By Meghan McDonald
“I’ve never been more proud to bleed orange,” said Laura Lackey, “than I was when Tennessee Athletics and student–athletes peacefully protested to support Black Lives Matter.” Lackey, the Dean of Engineering at Mercer University, received her bachelor’s, master’s, and doctoral degrees in chemical engineering from UT. Here, she learned the fundamentals of engineering—and of inspiring students to venture outside what they know and where they feel comfortable.
Lackey found her way into chemical engineering largely due to the influence of her father (a materials engineering professor and the “coolest guy I know”) and her high school chemistry teacher. Despite her skill in math and chemistry, she seriously struggled in her first chemical engineering course.
In fact, she told her professor she hadn’t earned the C+ he’d given her. “Dr. Clark’s response was, ‘You did earn it. You never missed a class. You studied hard. You will be the first female executive of a big chemical company.’ That made me believe I could do it,” Lackey said. “It was transformational.”
When other faculty members suggested she consider graduate work, she accepted the challenge. “By that time, I understood the influence a faculty member could have on a young person,” Lackey said. She credits her advisors and her dad with inspiring her decision to go into academics.
The environmental applications of Lackey’s graduate research opened the door for her to join Mercer’s faculty. “My dad sent me the posting for an environmental engineering position with a note: ‘I have found you the perfect job. Love, Dad.’ That was 23 years ago.”
Mercer’s focus on undergraduates really was the bullseye for Lackey. “As much as I enjoyed PhD-level research,” she said, “I enjoy pulling undergrads into applied research more…watching them start to understand the impact they can have.”

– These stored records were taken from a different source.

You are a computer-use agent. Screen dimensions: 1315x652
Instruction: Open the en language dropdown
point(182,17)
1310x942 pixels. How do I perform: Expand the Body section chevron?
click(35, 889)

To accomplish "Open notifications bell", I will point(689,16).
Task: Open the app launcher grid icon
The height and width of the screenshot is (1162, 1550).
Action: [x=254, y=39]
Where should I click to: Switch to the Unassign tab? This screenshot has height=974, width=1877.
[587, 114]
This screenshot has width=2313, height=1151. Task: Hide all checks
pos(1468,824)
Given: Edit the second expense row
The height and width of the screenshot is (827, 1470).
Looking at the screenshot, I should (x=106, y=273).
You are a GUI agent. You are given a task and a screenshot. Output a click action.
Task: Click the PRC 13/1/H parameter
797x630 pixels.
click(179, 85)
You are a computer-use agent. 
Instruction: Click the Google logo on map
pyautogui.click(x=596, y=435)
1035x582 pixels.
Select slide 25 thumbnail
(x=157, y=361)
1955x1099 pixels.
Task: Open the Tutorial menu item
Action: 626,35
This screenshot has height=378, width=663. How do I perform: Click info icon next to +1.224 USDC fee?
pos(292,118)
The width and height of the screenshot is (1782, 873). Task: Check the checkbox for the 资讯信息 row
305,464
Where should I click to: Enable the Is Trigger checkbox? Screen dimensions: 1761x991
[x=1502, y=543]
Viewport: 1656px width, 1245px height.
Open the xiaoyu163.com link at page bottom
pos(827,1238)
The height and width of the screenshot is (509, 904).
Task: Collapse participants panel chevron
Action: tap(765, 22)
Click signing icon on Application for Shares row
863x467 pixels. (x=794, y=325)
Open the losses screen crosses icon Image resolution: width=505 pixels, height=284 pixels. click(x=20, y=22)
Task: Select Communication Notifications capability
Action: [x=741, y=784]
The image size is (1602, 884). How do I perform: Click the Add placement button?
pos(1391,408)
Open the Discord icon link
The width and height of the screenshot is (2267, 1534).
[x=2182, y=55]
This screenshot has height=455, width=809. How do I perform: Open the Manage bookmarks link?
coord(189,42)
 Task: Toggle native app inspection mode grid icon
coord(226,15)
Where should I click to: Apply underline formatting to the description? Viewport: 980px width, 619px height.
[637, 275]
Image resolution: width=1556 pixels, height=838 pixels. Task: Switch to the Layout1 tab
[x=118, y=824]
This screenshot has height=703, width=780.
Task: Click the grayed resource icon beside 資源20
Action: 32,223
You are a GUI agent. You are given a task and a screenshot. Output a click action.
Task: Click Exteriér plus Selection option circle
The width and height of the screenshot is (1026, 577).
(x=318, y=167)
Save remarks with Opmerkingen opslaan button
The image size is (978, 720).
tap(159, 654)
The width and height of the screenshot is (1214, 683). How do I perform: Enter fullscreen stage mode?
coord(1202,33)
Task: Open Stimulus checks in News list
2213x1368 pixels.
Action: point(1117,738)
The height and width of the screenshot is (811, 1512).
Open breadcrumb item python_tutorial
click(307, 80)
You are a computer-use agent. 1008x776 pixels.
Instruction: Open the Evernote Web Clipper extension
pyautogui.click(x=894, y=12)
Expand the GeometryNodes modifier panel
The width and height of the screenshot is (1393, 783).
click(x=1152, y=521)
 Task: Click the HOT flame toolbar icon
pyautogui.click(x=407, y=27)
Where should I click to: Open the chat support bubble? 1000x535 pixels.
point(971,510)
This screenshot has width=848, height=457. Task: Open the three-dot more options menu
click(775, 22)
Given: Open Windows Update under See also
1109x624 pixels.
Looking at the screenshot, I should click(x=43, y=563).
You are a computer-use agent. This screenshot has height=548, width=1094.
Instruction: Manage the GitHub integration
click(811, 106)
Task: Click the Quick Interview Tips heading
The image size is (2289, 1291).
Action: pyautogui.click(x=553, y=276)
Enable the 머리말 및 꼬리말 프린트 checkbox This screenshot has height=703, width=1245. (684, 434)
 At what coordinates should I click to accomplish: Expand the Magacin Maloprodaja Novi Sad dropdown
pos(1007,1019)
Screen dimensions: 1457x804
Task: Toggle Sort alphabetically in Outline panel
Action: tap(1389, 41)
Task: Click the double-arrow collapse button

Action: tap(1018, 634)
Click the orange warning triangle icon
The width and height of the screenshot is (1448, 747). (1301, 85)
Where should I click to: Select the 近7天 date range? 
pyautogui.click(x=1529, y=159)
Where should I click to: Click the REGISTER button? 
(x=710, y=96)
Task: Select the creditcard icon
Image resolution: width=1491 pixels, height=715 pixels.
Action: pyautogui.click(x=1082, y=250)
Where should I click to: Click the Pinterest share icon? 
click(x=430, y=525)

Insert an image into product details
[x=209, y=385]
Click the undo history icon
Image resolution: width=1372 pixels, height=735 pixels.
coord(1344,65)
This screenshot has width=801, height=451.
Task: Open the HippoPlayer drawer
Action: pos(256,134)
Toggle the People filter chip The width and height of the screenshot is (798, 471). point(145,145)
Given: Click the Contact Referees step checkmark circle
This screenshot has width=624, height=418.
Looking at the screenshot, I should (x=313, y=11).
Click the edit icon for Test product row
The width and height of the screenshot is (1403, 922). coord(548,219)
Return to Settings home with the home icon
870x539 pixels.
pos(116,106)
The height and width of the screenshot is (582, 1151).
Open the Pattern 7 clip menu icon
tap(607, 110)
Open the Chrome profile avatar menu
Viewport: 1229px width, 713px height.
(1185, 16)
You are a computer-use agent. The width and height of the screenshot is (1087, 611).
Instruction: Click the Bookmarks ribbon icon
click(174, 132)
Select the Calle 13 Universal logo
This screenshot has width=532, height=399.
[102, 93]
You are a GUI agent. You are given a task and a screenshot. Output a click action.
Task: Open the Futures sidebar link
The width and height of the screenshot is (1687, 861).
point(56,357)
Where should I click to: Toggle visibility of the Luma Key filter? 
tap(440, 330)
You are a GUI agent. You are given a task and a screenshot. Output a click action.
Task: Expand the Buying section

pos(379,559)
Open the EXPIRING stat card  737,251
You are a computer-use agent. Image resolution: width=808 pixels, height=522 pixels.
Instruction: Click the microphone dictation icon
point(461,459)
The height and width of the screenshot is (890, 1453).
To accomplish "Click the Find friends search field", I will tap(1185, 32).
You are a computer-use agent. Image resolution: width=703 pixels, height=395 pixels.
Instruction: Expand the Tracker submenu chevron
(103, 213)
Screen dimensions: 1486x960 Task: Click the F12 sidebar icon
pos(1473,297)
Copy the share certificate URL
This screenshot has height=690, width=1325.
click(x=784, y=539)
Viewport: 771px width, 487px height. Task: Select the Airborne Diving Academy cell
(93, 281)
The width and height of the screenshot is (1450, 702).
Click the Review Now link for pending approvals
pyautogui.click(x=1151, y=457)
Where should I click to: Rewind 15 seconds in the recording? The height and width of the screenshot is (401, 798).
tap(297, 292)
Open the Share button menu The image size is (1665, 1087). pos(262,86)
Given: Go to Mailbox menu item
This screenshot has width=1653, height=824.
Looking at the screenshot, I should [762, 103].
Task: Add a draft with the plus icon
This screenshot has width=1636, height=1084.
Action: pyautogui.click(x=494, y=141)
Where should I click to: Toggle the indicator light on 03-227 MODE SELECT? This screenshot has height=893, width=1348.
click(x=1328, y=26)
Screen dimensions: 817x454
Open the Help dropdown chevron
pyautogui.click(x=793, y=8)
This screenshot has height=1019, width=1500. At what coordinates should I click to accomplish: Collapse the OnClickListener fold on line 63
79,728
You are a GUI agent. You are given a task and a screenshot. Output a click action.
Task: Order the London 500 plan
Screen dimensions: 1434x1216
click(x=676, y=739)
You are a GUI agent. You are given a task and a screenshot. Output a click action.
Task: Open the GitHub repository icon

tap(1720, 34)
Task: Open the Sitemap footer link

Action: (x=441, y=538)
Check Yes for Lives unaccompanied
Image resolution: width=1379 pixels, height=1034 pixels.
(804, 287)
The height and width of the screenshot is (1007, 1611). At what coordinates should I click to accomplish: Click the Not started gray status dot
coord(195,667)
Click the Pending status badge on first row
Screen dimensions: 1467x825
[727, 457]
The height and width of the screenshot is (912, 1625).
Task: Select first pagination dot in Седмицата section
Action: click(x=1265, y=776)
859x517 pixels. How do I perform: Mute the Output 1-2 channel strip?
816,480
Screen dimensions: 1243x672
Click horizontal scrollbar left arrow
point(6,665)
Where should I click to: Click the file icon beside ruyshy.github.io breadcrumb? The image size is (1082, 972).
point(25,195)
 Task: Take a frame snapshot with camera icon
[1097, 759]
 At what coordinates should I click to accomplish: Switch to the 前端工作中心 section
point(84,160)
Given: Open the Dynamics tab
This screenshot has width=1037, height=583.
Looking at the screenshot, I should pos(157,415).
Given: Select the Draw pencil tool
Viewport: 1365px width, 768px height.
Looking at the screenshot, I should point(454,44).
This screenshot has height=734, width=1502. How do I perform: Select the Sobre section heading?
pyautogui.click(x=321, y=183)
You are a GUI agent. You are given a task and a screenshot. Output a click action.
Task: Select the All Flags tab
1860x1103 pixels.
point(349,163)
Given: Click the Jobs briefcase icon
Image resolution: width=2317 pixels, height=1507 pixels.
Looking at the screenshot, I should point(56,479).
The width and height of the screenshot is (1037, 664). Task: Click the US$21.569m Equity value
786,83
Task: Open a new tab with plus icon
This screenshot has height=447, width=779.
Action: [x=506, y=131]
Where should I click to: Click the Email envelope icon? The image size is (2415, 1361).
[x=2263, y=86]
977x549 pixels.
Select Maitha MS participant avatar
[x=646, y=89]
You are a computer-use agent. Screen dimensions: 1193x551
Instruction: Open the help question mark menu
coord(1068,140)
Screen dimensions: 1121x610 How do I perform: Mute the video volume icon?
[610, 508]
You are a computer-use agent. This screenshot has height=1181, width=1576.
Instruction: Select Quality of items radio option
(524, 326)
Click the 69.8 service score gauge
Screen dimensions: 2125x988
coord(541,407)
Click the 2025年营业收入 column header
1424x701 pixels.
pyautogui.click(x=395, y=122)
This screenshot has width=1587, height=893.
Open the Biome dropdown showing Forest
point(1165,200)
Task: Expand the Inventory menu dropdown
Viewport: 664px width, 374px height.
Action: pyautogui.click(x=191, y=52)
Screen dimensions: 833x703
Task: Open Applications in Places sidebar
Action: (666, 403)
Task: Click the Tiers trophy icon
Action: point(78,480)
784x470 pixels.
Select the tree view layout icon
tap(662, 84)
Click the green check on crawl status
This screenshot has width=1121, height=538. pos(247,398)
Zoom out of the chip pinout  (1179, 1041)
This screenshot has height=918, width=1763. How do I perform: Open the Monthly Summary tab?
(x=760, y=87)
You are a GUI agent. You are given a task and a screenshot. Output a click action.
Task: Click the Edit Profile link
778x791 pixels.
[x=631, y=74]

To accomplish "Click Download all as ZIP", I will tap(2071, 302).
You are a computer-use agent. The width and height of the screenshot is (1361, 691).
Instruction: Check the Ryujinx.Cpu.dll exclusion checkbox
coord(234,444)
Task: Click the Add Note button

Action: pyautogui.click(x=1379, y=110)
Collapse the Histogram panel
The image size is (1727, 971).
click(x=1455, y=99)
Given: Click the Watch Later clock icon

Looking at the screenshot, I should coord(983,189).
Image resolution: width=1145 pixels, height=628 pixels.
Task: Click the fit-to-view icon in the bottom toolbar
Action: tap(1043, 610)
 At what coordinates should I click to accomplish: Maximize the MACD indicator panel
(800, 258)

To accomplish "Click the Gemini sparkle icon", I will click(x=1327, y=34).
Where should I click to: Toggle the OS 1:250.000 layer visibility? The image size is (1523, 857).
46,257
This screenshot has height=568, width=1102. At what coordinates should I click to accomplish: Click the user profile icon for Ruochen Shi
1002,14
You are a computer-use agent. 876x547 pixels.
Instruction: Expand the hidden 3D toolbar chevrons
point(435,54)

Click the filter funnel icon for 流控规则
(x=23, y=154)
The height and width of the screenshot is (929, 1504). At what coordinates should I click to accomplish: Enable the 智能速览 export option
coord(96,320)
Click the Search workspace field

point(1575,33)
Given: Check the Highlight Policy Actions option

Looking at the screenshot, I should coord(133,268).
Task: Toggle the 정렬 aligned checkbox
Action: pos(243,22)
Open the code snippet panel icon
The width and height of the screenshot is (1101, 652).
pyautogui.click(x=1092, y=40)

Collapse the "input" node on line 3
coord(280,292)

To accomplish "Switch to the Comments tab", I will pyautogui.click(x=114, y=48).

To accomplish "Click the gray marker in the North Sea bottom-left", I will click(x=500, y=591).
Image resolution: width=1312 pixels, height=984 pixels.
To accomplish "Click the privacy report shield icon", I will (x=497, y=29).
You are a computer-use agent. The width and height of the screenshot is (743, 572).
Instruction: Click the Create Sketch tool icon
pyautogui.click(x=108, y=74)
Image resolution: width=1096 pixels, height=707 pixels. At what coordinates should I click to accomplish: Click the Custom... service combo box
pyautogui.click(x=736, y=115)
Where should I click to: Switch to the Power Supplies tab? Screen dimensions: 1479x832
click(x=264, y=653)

In 2007, the university minister asked Lackey if she wanted to participate in the new Mercer On Mission program. She said yes before he could finish explaining this combination of study abroad and service-learning.
“The goal of it, in my mind, is social justice,” Lackey said. Another bullseye. “We’re using university intellectual property to try to affect change.”
Each Mercer On Mission class starts with two weeks of intensive coursework before the group heads to another country to tackle a real-world engineering problem for three weeks. R&D takes place in the lab and in the community.
For years, Lackey took students to Sub-Saharan Africa to develop point-of-use water filtration methods and improve manual well drilling techniques.
Four years ago, Lackey shifted her focus to South America: reducing mercury emissions from artisanal and small-scale gold mining processes. She now guides students in designing and testing mercury capture systems that miners and gold shop owners can use to more safely separate mercury from gold ore.
The shops they’ve worked with stand across the street from a school and a health clinic, meaning reducing mercury emissions enough could significantly improve local conditions.
“We design, build, and test systems right there to fit specific needs,” she said. “I’ve never seen students so engaged. I have to tell them at 10 p.m. to stop working!”
Ask Lackey why she takes students on these adventures, and she’ll recall a hot, dusty bus ride through Kenya. “A student poked me in the back and said, ‘I finally get why you do this. There’s no way to understand unless you bring us.’”
The student was exactly right. “I hope the technologies we develop are impactful,” Lackey said. “More than that, I know that teaching students what it’s like to work as an engineer in this liminal space, with beautiful folks who are so culturally different, transforms them forever.”